◆ ABOUT THIS TASK ◆
The answer must be one number: how many lines in the data below include the string "agent".

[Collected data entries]
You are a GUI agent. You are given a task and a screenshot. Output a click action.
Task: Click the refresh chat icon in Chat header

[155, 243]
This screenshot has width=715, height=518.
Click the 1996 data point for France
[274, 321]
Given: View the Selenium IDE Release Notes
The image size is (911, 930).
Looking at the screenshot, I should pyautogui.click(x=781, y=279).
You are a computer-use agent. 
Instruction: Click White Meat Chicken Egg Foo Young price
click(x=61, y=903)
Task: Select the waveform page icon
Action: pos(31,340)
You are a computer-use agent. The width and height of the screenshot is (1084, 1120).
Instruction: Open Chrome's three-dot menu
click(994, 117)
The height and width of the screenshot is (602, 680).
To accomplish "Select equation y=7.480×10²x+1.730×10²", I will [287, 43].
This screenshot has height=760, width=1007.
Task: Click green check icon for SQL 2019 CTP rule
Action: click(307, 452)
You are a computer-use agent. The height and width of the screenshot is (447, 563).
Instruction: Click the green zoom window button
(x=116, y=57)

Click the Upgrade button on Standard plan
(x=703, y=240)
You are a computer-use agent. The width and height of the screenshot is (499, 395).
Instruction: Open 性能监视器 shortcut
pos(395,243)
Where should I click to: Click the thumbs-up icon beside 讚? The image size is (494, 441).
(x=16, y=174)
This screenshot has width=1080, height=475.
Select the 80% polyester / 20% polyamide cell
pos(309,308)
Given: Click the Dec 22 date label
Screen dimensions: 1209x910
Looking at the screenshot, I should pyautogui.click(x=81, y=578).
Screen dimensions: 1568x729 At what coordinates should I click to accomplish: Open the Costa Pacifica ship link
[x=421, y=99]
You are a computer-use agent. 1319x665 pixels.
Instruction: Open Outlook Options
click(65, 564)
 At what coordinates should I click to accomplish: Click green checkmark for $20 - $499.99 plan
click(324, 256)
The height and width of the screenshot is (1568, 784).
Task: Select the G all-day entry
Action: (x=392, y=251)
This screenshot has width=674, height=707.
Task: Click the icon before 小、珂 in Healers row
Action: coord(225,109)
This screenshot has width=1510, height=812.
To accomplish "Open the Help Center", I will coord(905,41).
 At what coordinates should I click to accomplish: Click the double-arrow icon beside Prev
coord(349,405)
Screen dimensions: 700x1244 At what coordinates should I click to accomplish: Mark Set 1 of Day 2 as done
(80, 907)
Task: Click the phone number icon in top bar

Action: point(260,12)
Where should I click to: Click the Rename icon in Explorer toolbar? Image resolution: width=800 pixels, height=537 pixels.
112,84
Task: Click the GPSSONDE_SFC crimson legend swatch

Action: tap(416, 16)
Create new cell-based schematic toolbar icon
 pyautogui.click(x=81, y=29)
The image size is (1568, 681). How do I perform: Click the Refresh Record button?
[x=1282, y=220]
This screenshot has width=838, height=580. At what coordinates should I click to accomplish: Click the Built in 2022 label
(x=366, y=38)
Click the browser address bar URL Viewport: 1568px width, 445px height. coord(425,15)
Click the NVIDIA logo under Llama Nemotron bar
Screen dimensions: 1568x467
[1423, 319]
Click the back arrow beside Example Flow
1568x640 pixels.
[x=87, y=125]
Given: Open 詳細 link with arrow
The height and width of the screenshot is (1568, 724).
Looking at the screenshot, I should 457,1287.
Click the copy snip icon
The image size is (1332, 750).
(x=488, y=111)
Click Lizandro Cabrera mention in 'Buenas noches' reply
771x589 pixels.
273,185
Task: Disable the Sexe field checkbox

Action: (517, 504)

◆ EXPECTED ANSWER ◆
6